## About this task
Each line of the data below that holds the word "hamburger" is to be reported in full.
Segment Open
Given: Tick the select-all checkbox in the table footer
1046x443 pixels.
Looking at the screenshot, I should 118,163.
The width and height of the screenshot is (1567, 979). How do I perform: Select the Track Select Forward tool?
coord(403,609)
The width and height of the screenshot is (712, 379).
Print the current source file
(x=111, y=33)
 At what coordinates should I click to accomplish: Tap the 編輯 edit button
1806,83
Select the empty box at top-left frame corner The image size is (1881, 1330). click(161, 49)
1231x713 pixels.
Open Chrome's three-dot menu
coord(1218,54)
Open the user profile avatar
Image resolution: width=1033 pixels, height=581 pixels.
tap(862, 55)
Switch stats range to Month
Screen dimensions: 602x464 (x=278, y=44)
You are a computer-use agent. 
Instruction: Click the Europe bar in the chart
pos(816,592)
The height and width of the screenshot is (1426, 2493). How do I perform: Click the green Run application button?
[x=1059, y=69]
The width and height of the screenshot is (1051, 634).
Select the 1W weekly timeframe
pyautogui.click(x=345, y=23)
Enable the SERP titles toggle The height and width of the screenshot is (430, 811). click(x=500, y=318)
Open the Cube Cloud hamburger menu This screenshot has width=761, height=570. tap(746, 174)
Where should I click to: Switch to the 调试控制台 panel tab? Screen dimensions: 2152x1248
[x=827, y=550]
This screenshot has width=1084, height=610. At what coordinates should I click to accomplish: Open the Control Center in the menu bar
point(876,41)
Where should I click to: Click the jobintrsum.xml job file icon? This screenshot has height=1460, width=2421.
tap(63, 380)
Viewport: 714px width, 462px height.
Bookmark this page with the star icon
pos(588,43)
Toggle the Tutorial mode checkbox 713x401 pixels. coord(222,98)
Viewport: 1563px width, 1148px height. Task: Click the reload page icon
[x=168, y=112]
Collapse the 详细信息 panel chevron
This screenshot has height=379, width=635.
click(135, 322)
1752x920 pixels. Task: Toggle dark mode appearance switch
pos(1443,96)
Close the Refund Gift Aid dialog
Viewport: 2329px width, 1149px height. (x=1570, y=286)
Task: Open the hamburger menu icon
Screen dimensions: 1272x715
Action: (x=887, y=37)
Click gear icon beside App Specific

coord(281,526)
Segment Closed
## Response area
Open the Cube Cloud hamburger menu This screenshot has width=761, height=570. tap(746, 174)
Task: Open the hamburger menu icon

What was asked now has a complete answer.